We were blown away by the results!  71 ideas were submitted from all over the globe and the quality of ideas was greater than we imagined.

Dunja Matkovic

AB InBev

Anheuser-Busch InBev SA/NV (AB InBev) is the world’s largest brewer. With over 500 brands, they are considered one of the largest fast-moving consumer goods in the world.  So it’s no surprise that they have been interested in new design options for glass bottle closures, considering the millions of glass bottles of beer sold every week.  As part of a larger effort to explore different on-demand work options, AB InBev decided to use the HeroX platform to run the AB InBev Bottle Opener Challenge. They designed and built the challenge themselves, using the platform’s tools and templates.  The experience was positive, and they appreciated how easy and user-friendly the platform proved to be.  

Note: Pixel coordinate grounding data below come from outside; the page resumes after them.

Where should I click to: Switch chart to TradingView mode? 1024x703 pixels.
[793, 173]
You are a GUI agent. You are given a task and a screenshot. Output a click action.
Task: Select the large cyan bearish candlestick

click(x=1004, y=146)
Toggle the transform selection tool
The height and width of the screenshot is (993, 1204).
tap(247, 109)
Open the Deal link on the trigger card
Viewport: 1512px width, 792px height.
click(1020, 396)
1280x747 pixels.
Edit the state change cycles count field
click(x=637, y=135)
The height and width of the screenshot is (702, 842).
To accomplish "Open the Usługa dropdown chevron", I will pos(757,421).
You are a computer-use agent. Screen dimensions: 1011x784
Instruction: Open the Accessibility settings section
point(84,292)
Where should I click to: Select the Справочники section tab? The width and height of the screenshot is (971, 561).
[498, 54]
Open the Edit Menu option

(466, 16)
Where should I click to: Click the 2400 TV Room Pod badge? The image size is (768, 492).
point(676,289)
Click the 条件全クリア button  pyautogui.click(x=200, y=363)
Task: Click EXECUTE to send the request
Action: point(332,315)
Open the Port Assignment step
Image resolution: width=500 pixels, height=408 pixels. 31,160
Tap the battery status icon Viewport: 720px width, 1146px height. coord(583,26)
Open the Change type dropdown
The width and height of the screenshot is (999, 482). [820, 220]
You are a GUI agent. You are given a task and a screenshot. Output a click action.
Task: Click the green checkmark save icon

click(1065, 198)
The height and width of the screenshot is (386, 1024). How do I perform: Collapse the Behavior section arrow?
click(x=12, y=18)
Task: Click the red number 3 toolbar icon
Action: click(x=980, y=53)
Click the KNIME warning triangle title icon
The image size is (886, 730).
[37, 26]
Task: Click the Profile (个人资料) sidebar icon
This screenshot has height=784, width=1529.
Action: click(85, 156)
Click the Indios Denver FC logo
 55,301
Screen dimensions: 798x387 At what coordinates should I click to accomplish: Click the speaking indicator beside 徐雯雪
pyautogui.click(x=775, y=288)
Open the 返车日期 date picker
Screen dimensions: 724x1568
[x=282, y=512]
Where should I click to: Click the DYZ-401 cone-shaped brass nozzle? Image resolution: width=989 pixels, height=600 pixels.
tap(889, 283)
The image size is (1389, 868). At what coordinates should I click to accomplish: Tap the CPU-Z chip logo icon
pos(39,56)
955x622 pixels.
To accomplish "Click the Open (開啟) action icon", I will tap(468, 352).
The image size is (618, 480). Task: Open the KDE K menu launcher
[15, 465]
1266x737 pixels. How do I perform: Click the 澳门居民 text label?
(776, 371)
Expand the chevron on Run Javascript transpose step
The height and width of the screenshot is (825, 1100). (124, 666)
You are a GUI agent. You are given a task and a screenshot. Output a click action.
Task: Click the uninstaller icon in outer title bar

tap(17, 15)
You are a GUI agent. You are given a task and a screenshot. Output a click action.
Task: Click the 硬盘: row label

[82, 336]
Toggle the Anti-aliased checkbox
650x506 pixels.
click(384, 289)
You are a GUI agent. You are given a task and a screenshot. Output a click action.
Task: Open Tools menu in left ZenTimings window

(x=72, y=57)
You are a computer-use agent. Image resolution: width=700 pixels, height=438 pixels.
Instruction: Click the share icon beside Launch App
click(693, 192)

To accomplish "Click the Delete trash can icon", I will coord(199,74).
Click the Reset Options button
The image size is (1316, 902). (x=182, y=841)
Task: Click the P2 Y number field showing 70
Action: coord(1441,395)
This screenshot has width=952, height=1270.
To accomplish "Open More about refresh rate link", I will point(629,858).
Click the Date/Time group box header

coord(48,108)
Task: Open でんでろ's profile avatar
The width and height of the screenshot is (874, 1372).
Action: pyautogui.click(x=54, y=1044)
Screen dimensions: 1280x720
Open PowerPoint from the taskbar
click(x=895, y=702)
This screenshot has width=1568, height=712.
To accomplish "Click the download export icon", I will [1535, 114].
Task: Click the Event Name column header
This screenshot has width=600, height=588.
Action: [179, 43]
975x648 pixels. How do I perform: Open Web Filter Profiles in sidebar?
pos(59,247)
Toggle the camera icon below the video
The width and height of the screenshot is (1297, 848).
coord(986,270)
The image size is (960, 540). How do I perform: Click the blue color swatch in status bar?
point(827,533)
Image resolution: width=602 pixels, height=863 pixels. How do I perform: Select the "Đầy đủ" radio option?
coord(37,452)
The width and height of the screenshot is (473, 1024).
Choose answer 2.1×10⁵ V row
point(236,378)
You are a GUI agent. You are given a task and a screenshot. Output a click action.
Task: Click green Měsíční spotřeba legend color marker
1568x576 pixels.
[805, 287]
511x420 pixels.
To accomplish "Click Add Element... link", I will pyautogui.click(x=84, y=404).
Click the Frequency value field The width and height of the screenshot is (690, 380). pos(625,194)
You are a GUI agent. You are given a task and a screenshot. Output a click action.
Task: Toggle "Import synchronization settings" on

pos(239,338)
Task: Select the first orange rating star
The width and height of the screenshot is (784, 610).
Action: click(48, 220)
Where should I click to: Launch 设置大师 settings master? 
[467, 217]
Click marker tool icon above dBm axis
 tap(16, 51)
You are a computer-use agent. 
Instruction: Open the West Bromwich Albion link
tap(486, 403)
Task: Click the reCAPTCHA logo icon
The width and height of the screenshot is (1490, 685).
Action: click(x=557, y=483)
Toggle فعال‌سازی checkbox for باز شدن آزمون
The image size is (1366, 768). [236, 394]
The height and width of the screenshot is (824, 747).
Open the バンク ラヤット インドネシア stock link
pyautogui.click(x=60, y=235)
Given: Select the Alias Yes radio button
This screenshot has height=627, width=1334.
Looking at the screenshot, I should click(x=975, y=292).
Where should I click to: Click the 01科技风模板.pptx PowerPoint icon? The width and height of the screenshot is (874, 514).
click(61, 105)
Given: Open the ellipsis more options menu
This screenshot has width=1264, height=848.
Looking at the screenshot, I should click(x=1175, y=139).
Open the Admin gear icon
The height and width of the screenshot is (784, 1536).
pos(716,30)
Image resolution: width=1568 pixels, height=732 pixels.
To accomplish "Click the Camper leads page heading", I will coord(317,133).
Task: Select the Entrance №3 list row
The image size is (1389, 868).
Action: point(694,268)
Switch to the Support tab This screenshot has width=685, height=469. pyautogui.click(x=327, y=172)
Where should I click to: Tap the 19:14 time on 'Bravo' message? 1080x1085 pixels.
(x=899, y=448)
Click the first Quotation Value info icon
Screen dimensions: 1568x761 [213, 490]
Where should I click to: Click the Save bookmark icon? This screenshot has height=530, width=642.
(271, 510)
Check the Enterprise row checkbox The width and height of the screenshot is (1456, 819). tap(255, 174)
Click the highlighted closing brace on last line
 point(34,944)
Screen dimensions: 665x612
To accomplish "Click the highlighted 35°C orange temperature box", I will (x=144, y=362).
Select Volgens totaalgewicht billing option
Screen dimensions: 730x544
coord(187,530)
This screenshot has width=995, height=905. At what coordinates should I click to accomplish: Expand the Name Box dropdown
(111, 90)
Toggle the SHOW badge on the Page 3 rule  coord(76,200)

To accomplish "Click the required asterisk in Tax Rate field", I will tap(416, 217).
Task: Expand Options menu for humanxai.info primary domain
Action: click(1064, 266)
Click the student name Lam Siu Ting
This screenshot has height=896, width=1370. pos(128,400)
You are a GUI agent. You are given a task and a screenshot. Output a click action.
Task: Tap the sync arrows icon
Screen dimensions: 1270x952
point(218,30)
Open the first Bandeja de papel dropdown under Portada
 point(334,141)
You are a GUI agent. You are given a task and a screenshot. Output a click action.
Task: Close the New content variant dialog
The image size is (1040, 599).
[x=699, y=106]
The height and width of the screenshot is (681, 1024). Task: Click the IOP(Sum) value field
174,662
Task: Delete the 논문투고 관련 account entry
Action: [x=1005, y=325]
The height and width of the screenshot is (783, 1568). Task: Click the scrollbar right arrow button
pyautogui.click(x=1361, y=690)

William Painter patented his “crown cork” (aka bottle cap) in 1892.  Since then, the technology for closing glass bottles hasn’t advanced much.  There are other options, such as screw caps, corks, and swing-type closures.  But pry-off and twist-off bottle caps continue to dominate due to their simple design and low cost.  Despite their ubiquity, these bottle caps do have drawbacks. The pry-off version requires the use of a tool to lever off the cap, and the twist-off version can be difficult to twist and/or cut the hand of the person opening the bottle.  The Bottle Opener Challenge sought to identify ideas and designs for new, user-friendly bottle closures.


The two biggest challenges in crowdsourcing projects are designing the challenge and making the crowd aware of its existence.  The team at AB InBev took advantage of HeroX’s numerous tools, templates, and available guides to design and build their challenge themselves.  The challenge they put together is a great example of a straightforward single-phase challenge: it clearly described the problem, explained what was wrong with current solutions, provided the guidelines for what a successful solution would look like, and clearly stated both the timeline and the prize.  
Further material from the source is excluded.